# Page
· · · · · · ·
1. Severity of the issue: (select one)
None: I’m just curious or want clarification.
Low: Annoying but doesn’t hinder my work.
Medium: Significantly affects my productivity but can find a workaround.
High: Completely blocks me.
2. Environment:
- Ray version: 2.44.0
- Python version: 3.11.11
- OS:
- Cloud/Infrastructure: AWS EC2 g4dn.2xl
- Other libs/tools (if relevant):
3. What happened vs. what you expected:
- Expected: I expected the worker nodes to launch successfully
- Actual: The worker nodes fail to launch even though I see them on aws
I am running the following cluster config
cluster_name: ****
provider:
type: aws
region: ****
auth:
ssh_user: ubuntu
ssh_private_key: ******
docker:
image: rayproject/ray:2.44.0-py311-gpu
container_name: "ray_container"
pull_before_run: true
run_options:
- --gpus=all
- -w /home/ubuntu/app
- --ulimit nofile=65536:65536
available_node_types:
ray.head.default:
resources: {}
node_config:
InstanceType: "g4dn.2xlarge"
· · · · · · ·
# Available data
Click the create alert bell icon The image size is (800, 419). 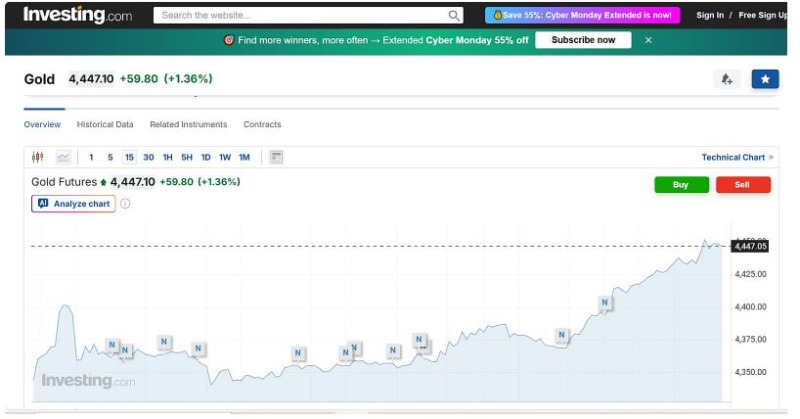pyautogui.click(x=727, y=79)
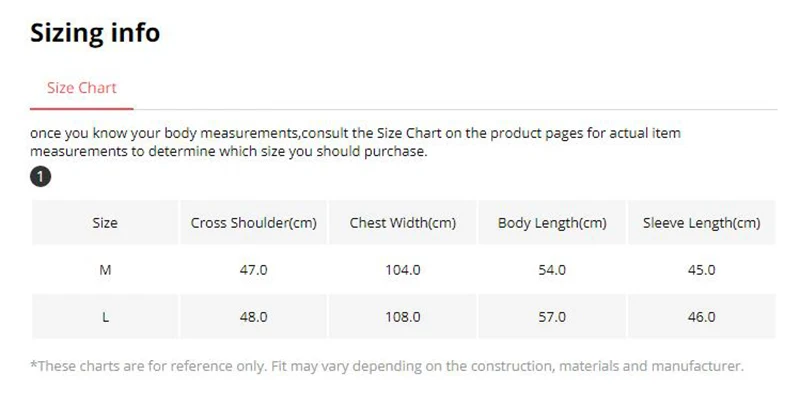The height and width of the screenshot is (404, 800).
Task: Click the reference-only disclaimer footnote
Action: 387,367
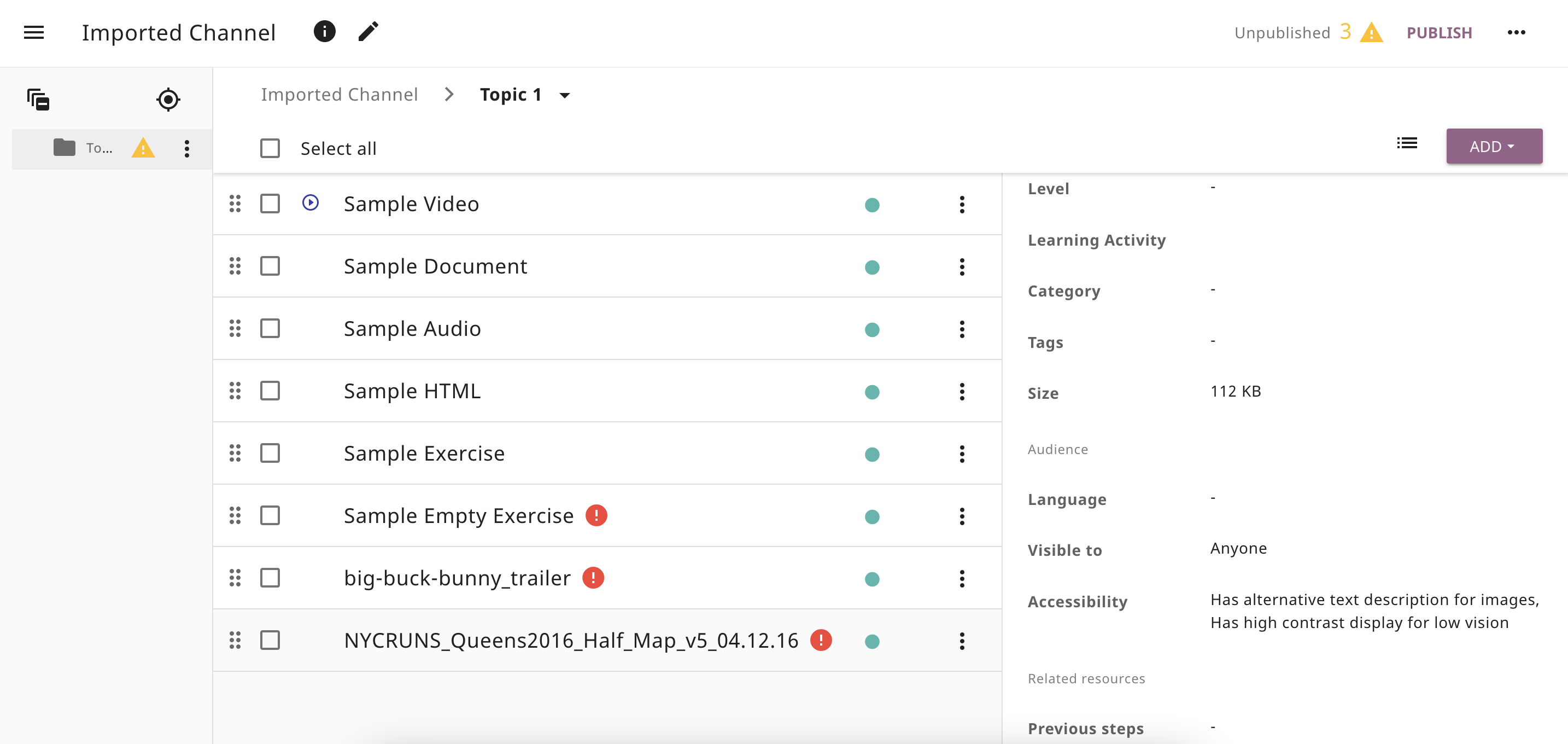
· · · · · · ·
Please copy out the Ray cluster bug report from the top of the page in full, word for word, leaving the data out.

# Solution for this task
1. Severity of the issue: (select one)
None: I’m just curious or want clarification.
Low: Annoying but doesn’t hinder my work.
Medium: Significantly affects my productivity but can find a workaround.
High: Completely blocks me.
2. Environment:
- Ray version: 2.44.0
- Python version: 3.11.11
- OS:
- Cloud/Infrastructure: AWS EC2 g4dn.2xl
- Other libs/tools (if relevant):
3. What happened vs. what you expected:
- Expected: I expected the worker nodes to launch successfully
- Actual: The worker nodes fail to launch even though I see them on aws
I am running the following cluster config
cluster_name: ****
provider:
type: aws
region: ****
auth:
ssh_user: ubuntu
ssh_private_key: ******
docker:
image: rayproject/ray:2.44.0-py311-gpu
container_name: "ray_container"
pull_before_run: true
run_options:
- --gpus=all
- -w /home/ubuntu/app
- --ulimit nofile=65536:65536
available_node_types:
ray.head.default:
resources: {}
node_config:
InstanceType: "g4dn.2xlarge"